Ha aggiunto che il diritto deve essere consacrato nel titolo e quindi determinato o determinabile in base al titolo e alla sola stregua degli elementi indicati nel titolo esecutivo stesso o quantomeno supposti dal medesimo e quindi non sulla base di elementi successivi alla sua formazione la cui verifica richiederebbe l'esercizio di poteri cognitori. Ha, di seguito, osservato che nel caso di specie, il credito fatto valere, di €
62.900,00, non discende direttamente dal titolo ma è stato determinato sulla base di un calcolo fondato su un atto successivo e separato dal titolo fatto valere che contiene solamente solo il criterio di calcolo e che, pertanto, il verbale di conciliazione non potesse valere come titolo esecutivo per la somma pretesa di €
62.900,00 senza procedere ad un accertamento del ritardo rispetto all'esecuzione dell'obbligo assunto, accertamento che non può essere compiuto dal giudice dell'esecuzione. Ha conclusivamente dichiarato l'inefficacia del pignoramento.

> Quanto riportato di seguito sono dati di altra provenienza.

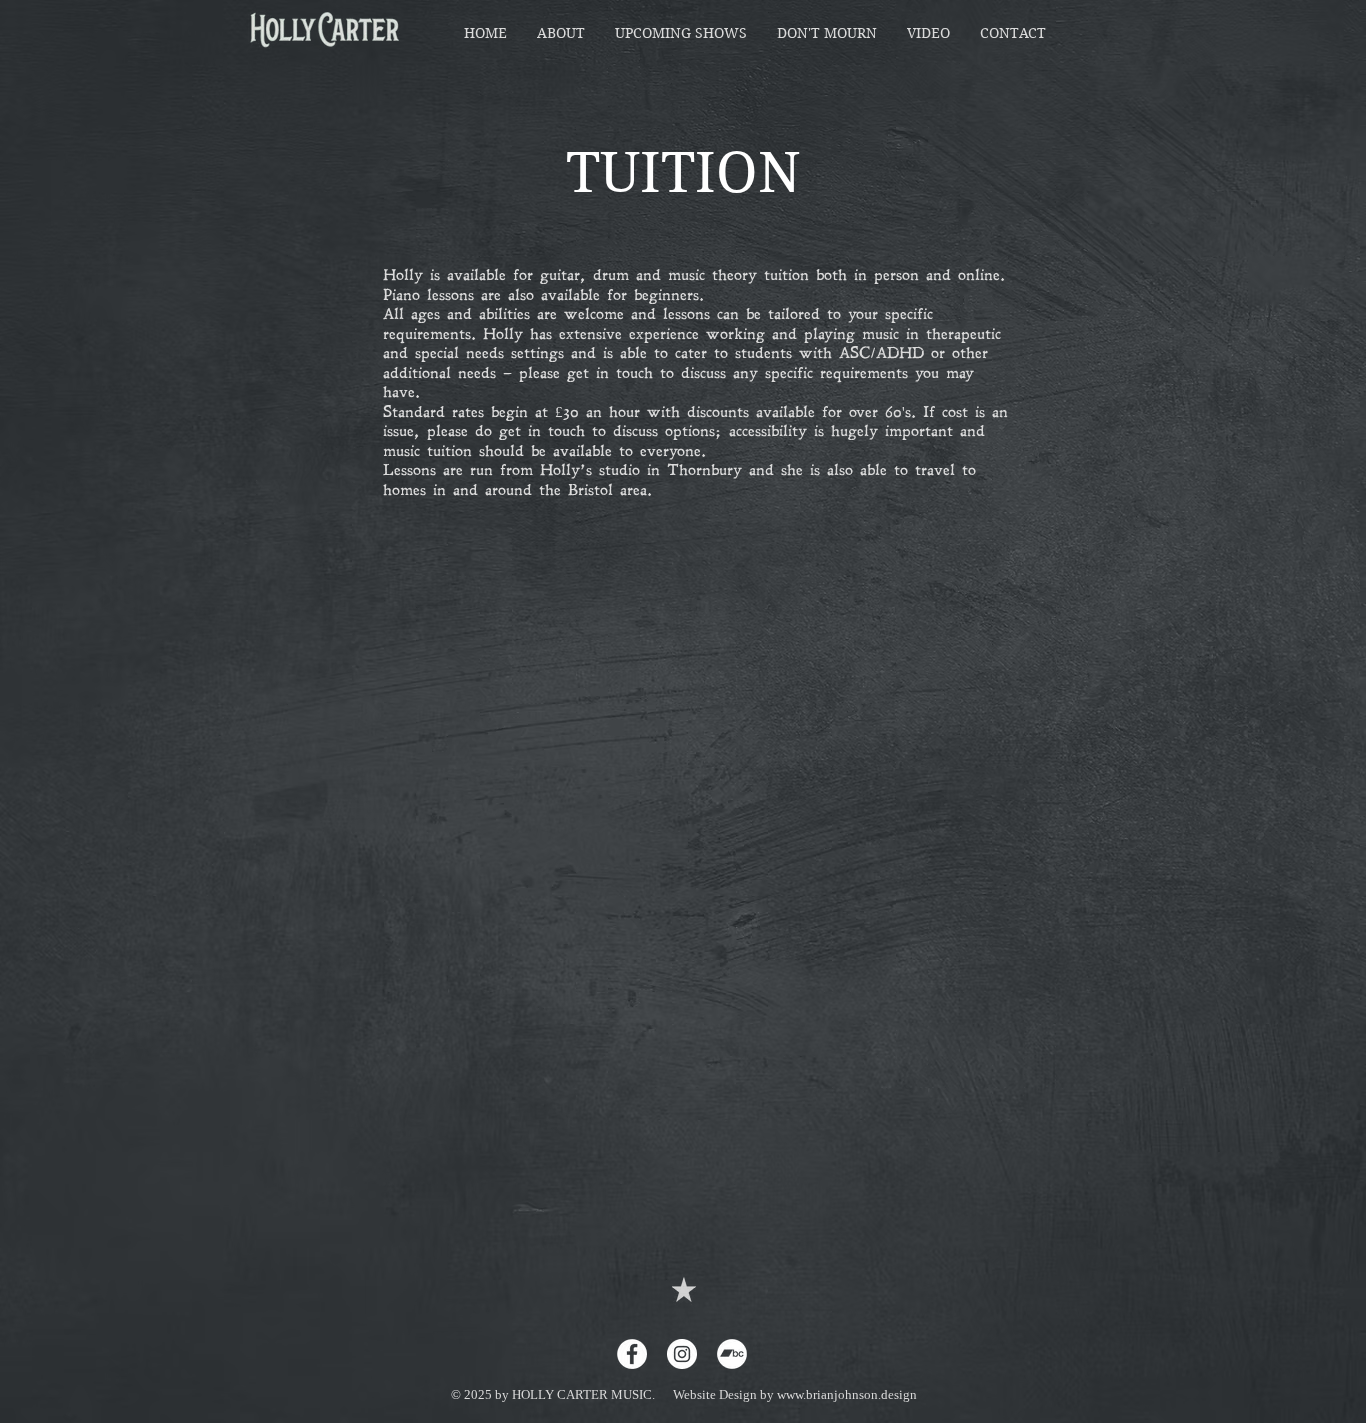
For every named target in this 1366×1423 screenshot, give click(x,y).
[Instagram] (682, 1354)
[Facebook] (632, 1354)
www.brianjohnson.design (847, 1394)
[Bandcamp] (732, 1354)
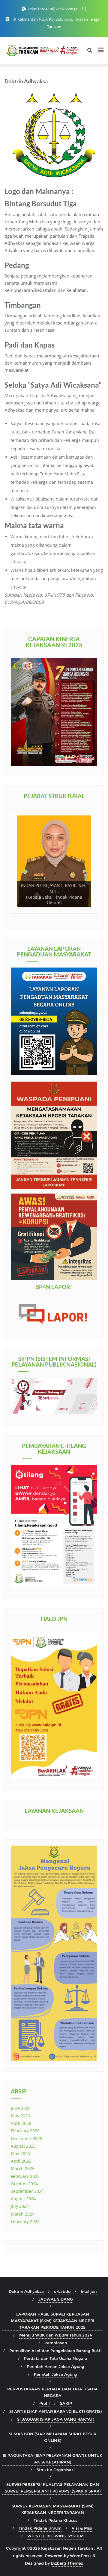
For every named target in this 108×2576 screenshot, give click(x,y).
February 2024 (25, 2221)
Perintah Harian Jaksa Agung (55, 2366)
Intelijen (89, 2291)
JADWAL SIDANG (55, 2299)
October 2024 (24, 2184)
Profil (44, 2403)
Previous (24, 907)
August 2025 (23, 2146)
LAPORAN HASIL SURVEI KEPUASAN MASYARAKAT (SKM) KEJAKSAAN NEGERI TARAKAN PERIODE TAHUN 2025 (52, 2321)
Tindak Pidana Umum (40, 2528)
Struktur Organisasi (56, 2469)
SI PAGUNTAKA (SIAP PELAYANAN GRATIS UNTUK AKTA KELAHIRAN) (52, 2458)
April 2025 (21, 2161)
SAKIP (66, 2403)
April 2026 (21, 2123)
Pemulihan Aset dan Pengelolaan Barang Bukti (55, 2350)
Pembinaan (55, 2342)
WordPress (81, 2555)
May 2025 (20, 2153)
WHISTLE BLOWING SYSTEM (55, 2535)
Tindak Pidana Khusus (55, 2520)
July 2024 (20, 2206)
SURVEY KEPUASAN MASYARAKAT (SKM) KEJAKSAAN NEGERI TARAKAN (52, 2509)
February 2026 (25, 2131)
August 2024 (23, 2198)
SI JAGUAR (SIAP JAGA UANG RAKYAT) (55, 2419)
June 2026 (21, 2108)
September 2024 (27, 2191)
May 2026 (20, 2116)
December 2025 (26, 2138)
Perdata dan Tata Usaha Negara (55, 2358)
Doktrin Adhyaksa (26, 2291)
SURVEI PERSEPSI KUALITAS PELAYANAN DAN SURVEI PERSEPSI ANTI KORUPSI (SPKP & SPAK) (52, 2487)
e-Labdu (62, 2291)
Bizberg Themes (67, 2563)
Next (84, 907)
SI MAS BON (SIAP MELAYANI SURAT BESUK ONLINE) (52, 2437)
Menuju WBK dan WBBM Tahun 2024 (55, 2335)
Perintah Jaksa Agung (55, 2374)
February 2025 (25, 2176)
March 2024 (22, 2214)
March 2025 (22, 2168)
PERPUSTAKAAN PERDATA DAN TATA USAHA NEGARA (52, 2392)
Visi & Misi (82, 2528)
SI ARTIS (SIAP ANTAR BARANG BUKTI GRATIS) (55, 2411)
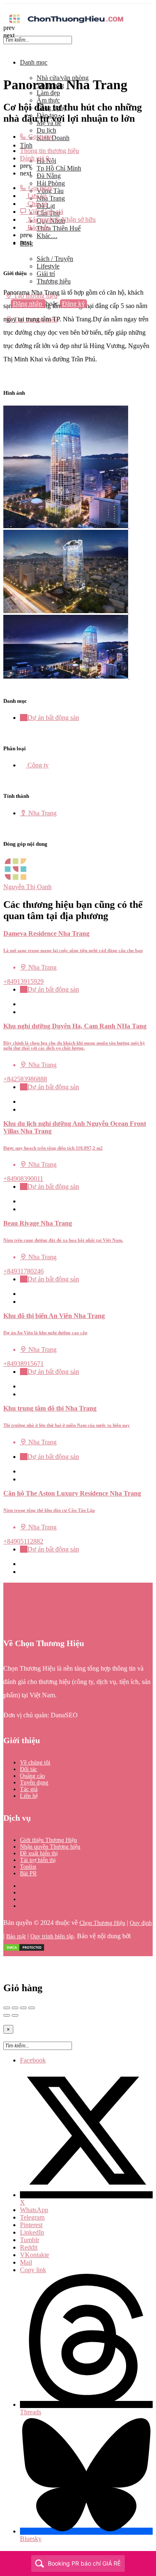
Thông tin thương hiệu (49, 150)
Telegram (32, 2217)
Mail (26, 2262)
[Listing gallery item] (69, 525)
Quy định (141, 1923)
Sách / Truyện (55, 258)
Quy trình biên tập (52, 1936)
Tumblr (29, 2239)
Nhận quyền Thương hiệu (50, 1847)
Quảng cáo (32, 1776)
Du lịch (46, 130)
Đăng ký (73, 303)
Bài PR (28, 1873)
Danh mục (33, 62)
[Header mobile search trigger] (6, 327)
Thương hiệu (54, 281)
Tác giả (28, 1789)
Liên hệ (29, 1796)
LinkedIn (32, 2232)
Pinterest (31, 2224)
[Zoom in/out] (31, 2008)
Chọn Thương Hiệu (102, 1923)
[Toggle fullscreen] (23, 2008)
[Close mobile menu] (6, 48)
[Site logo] (65, 24)
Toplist (28, 1867)
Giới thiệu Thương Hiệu (48, 1840)
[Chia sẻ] (15, 2008)
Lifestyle (48, 266)
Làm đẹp (48, 92)
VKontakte (34, 2254)
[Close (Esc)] (6, 2008)
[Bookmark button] (23, 1011)
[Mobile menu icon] (78, 8)
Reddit (28, 2247)
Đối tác (28, 1769)
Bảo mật (16, 1936)
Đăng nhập (28, 303)
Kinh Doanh (53, 137)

5.3. Ciò posto, si ritiene che sussistano argomenti per ritenere che il verbale di conciliazione costituisca titolo esecutivo in relazione alla penale per il ritardo ivi pattuita.
a) Non pare possa escludersi il requisito della certezza del diritto, prescritto dall'art. 474 co.1 c.p.c., per la ragione che occorre procedere, nel caso in cui la clausola penale sia pattuita in un atto pubblico, al previo accertamento del ritardo in un giudizio di cognizione.

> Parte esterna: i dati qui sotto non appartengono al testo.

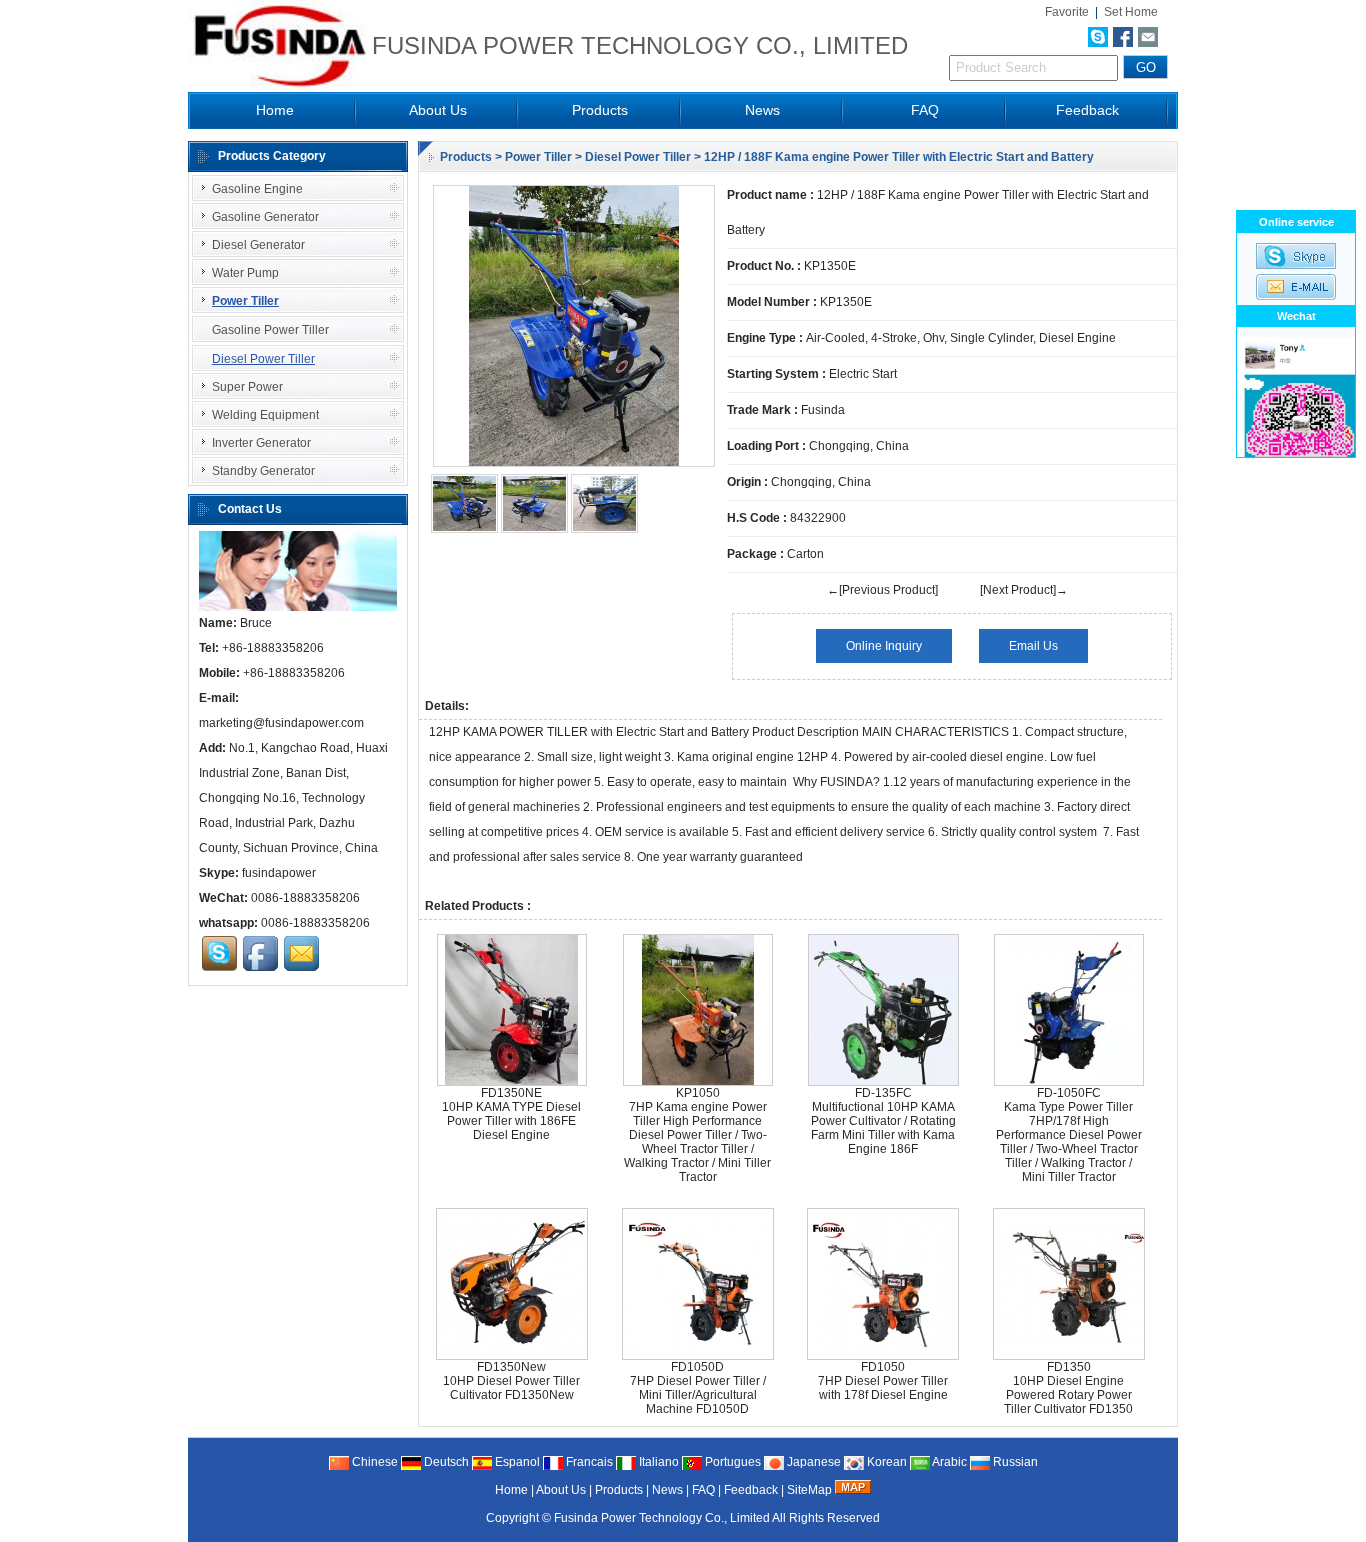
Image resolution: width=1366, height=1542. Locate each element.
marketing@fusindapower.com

Costituisce principio consolidato, nella giurisprudenza di legittimità che si è pronunciata in relazione alle misure di coercizione indiretta contenute in un provvedimento giudiziale, ed in particolare art. 614 bis
c.p.c., che non occorre un previo accertamento giudiziale del ritardo ai fini dell'applicazione della misura e della qualificazione del provvedimento giudiziale che la contenga quale titolo esecutivo (cfr. sul punto, da ultimo Cass. Sez. 3 - , Sentenza n. 22714 del 26/07/2023).
La dottrina è, poi, concorde nel ritenere che anche il verbale di conciliazione redatto in sede di mediazione costituisca titolo esecutivo in relazione alle misure di coercizione indiretta che ivi possono essere pattuite, ai sensi dell'art. 11, comma 7 ultimo periodo, D.lgs. n. 28/2010. pagina 4 di 11 La pur diversa natura della clausola penale – che, come è noto ha la diversa funzione, di preventiva liquidazione forfettaria del danno cfr. da ultimo Sez. 1 - , Ordinanza n. 11548 del 03/05/2023 –non evidenzia, in punto di certezza del diritto, alcun profilo di differenziazione rispetto alle misure di coercizione indiretta, essendo il credito, in entrambi i casi, commisurato all'entità del ritardo.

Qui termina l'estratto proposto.